Results The mean age was 53.4±11.3 years, 58.9% were women. The median follow-up time was 21.1 months (9.2–35.2). Four clusters were identified: cluster 1 (18.6%): high HbA1c, low BMI (insulin-deficiency diabetes); cluster 2 (11.8%): high TG, low HDL-C, average age and BMI (metabolic syndrome group); cluster 3 (23.3%): high BMI, low HbA1c, young age (obesity-related diabetes); cluster 4 (46.3%): older age and low HbA1c at diagnosis (age-related diabetes). Patients in cluster 1 had the highest prevalence of insulin treatment. Patients in cluster 2 had the highest risk of diabetic kidney disease and diabetic retinopathy. Patients in cluster 4 had the lowest prevalence of diabetic retinopathy, nephropathy, and insulin use.
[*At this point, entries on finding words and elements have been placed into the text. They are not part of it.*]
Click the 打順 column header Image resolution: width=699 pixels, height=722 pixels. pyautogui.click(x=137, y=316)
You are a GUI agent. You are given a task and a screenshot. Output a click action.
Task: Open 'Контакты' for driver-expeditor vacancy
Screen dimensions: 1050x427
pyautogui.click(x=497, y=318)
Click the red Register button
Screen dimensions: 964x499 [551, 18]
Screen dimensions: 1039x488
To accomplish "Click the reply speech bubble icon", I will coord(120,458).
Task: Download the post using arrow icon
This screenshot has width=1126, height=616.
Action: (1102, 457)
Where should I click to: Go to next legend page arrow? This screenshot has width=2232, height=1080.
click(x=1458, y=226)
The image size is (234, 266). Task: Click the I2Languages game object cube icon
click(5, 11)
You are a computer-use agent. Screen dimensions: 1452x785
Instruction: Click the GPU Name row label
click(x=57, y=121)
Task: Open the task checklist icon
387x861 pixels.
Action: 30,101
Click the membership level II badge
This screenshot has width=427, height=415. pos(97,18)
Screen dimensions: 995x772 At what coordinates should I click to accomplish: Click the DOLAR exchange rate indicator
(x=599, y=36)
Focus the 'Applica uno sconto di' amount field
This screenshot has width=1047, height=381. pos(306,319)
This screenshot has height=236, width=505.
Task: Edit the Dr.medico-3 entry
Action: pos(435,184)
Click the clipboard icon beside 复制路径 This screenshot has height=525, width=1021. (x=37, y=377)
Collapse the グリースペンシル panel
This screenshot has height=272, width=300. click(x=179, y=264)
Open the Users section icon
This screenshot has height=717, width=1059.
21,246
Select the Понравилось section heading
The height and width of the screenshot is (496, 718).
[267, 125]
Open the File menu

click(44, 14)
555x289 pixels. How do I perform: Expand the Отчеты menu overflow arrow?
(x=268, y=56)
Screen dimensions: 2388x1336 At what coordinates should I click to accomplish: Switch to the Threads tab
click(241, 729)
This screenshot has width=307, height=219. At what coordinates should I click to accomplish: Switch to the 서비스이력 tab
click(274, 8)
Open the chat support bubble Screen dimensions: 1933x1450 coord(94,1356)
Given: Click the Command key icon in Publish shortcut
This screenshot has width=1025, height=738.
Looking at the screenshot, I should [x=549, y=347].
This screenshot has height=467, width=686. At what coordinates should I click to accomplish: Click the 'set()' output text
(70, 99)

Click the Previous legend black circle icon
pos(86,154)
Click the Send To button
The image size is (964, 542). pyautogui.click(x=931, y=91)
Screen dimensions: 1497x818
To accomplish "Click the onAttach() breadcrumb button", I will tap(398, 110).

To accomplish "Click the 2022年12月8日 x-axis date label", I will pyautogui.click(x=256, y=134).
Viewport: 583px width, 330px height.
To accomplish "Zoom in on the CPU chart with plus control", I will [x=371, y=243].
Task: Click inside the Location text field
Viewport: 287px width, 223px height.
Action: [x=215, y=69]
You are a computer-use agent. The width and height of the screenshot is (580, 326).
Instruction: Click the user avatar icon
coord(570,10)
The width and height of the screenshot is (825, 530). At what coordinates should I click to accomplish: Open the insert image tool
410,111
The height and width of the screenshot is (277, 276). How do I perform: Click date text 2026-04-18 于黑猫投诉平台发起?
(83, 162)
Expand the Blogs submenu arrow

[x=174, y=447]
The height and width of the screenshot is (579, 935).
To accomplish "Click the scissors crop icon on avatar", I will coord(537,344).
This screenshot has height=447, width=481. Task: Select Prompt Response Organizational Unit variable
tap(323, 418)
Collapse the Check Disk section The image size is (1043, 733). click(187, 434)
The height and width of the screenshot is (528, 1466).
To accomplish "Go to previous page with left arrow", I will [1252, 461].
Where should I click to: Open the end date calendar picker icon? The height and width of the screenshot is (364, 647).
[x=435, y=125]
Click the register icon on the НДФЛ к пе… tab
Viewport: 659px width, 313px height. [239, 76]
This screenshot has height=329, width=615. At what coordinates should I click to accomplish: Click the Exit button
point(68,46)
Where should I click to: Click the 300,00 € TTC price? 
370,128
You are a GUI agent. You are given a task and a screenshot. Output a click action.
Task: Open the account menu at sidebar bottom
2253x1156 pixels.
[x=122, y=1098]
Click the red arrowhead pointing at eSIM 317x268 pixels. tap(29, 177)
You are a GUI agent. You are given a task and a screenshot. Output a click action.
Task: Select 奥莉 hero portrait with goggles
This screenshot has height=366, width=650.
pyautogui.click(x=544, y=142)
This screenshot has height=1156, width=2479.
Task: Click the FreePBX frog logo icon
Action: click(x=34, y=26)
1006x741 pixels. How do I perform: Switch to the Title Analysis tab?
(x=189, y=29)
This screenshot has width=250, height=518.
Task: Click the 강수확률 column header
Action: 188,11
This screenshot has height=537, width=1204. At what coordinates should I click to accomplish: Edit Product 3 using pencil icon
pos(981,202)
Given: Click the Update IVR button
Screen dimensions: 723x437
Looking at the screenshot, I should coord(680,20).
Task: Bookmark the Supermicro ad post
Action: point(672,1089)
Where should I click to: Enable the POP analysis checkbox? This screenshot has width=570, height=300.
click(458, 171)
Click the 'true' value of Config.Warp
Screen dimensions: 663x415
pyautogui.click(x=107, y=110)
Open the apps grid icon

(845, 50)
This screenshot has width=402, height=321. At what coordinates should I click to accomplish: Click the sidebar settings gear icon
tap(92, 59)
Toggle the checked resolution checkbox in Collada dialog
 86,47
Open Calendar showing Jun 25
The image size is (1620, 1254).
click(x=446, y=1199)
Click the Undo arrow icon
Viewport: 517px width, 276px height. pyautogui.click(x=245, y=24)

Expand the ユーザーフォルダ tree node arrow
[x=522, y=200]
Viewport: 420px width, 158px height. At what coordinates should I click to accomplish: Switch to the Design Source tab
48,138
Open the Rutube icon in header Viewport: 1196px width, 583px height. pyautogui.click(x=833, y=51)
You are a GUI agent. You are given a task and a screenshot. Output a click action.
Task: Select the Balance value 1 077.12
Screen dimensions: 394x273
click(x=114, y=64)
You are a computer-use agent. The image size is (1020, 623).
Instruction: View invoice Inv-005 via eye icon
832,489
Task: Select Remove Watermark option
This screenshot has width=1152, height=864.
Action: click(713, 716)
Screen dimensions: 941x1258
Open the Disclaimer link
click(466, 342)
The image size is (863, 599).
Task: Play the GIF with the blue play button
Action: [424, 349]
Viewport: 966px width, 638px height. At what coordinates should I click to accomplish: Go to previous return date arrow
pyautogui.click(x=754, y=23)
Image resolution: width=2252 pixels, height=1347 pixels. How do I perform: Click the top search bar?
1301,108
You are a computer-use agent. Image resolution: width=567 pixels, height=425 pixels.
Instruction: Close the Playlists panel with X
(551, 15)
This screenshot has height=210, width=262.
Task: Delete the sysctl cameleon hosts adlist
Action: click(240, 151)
Conclusions We were able to categorize Thai patients with newly diagnosed T2D into four clusters using five routine clinical parameters. This clustering method can help predict disease progression and risk of diabetic complications similar to previous studies using parameters including insulin resistance and insulin sensitivity markers.

What is already known on this topic

  • The clustering method that uses age at diagnosis, body mass index (BMI), glycated hemoglobin (HbA1c), insulin resistance, and insulin sensitivity markers can identify subgroups of newly diagnosed patients with type 2 diabetes (T2D) and predict disease progression and treatment outcomes.

What this study adds

  • Using five routine clinical parameters, including age at diagnosis, BMI, HbA1c, triglyceride, and high-density lipoprotein cholesterol, we were able to categorize Thai patients with newly diagnosed T2D into four clusters and predict diabetic complications and glycemic progression.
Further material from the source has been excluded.